Saved data entries:
----------------
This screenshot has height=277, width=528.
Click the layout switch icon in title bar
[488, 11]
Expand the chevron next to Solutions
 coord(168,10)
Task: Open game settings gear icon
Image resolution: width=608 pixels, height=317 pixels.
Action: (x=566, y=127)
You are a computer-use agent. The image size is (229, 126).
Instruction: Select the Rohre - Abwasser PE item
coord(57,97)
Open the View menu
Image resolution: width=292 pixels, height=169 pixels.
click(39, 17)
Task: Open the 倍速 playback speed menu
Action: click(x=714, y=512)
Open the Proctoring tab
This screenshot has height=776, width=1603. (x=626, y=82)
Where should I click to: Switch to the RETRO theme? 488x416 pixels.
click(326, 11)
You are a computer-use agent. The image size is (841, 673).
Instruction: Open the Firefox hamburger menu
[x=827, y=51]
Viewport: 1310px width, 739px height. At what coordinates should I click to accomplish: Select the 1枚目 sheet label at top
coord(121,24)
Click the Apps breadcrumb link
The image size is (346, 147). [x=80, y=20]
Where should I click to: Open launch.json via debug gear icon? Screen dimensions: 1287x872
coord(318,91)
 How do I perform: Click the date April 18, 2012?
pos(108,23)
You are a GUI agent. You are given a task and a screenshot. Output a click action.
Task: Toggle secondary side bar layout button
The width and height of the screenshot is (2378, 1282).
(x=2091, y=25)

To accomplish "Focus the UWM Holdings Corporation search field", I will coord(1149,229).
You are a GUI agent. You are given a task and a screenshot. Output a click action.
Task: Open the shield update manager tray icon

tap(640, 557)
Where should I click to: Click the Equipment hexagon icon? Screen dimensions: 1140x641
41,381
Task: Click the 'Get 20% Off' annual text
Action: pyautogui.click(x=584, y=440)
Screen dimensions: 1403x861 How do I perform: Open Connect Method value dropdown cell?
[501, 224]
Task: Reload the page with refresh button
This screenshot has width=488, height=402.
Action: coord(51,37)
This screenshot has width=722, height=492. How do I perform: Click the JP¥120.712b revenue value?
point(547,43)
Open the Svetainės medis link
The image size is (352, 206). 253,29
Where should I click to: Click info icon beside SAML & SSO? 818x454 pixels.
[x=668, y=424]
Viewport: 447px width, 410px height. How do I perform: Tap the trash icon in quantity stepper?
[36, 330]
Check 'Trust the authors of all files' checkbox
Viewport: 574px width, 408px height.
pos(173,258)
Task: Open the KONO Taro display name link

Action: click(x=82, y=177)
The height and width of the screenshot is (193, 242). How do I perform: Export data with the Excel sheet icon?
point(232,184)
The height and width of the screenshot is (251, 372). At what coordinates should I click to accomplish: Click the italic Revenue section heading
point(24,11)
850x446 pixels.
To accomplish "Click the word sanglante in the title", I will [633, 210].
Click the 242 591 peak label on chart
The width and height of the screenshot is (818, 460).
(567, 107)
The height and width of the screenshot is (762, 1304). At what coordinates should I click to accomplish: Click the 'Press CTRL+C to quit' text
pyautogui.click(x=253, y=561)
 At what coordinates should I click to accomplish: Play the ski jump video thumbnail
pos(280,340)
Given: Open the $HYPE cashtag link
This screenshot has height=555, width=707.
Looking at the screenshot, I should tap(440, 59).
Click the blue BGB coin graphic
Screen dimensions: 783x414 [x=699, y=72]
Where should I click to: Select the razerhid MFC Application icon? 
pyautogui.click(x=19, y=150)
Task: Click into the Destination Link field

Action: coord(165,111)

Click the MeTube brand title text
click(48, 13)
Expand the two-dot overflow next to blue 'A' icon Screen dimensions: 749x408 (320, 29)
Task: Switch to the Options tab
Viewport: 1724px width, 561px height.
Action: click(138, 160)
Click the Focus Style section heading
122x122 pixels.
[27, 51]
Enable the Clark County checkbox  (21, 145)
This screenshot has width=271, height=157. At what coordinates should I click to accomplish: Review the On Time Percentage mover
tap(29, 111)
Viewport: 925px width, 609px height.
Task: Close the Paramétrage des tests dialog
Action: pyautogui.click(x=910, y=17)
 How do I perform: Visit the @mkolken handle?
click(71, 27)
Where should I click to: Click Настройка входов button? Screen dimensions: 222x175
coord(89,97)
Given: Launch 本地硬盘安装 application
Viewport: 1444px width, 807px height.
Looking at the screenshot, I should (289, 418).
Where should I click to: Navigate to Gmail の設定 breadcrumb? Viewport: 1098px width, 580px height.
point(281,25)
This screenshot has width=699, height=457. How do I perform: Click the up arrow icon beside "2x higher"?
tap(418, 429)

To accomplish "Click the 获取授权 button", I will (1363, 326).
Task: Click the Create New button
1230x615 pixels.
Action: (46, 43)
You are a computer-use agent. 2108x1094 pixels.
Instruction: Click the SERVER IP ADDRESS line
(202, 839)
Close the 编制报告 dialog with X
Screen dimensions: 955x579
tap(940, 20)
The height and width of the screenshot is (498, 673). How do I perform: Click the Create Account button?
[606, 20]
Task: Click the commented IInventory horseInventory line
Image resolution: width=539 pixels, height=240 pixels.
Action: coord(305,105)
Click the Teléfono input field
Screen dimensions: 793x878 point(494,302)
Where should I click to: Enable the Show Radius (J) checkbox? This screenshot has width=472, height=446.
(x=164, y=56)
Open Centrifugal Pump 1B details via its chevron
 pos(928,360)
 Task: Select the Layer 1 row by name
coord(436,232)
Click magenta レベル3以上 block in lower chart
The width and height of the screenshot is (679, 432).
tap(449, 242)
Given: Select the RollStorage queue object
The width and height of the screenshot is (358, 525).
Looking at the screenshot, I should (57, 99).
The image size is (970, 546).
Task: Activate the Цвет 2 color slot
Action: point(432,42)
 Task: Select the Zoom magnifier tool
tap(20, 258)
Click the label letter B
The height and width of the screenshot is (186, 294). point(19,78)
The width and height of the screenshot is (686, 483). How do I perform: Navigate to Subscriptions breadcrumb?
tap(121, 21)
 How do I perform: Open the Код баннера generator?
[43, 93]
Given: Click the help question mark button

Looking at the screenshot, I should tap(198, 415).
----------------
What this task involves: Write out the records from the line with "Open the Proctoring tab" up to and including the line with "point(232,184)", substituting "Where do I click to" for "Where should I click to" and keeping everything else the same.

Solution to this task:
Open the Proctoring tab
This screenshot has height=776, width=1603. (x=626, y=82)
Where do I click to: Switch to the RETRO theme? 488x416 pixels.
click(326, 11)
You are a computer-use agent. The image size is (841, 673).
Instruction: Open the Firefox hamburger menu
[x=827, y=51]
Viewport: 1310px width, 739px height. At what coordinates should I click to accomplish: Select the 1枚目 sheet label at top
coord(121,24)
Click the Apps breadcrumb link
The image size is (346, 147). [x=80, y=20]
Where do I click to: Open launch.json via debug gear icon? Screen dimensions: 1287x872
coord(318,91)
 How do I perform: Click the date April 18, 2012?
pos(108,23)
You are a GUI agent. You are given a task and a screenshot. Output a click action.
Task: Toggle secondary side bar layout button
The width and height of the screenshot is (2378, 1282).
(x=2091, y=25)

To accomplish "Focus the UWM Holdings Corporation search field", I will coord(1149,229).
You are a GUI agent. You are given a task and a screenshot. Output a click action.
Task: Open the shield update manager tray icon

tap(640, 557)
Where do I click to: Click the Equipment hexagon icon? Screen dimensions: 1140x641
41,381
Task: Click the 'Get 20% Off' annual text
Action: pyautogui.click(x=584, y=440)
Screen dimensions: 1403x861 How do I perform: Open Connect Method value dropdown cell?
[501, 224]
Task: Reload the page with refresh button
This screenshot has width=488, height=402.
Action: coord(51,37)
This screenshot has width=722, height=492. How do I perform: Click the JP¥120.712b revenue value?
point(547,43)
Open the Svetainės medis link
The image size is (352, 206). 253,29
Where do I click to: Click info icon beside SAML & SSO? 818x454 pixels.
[x=668, y=424]
Viewport: 447px width, 410px height. How do I perform: Tap the trash icon in quantity stepper?
[36, 330]
Check 'Trust the authors of all files' checkbox
Viewport: 574px width, 408px height.
pos(173,258)
Task: Open the KONO Taro display name link

Action: click(x=82, y=177)
The height and width of the screenshot is (193, 242). How do I perform: Export data with the Excel sheet icon?
point(232,184)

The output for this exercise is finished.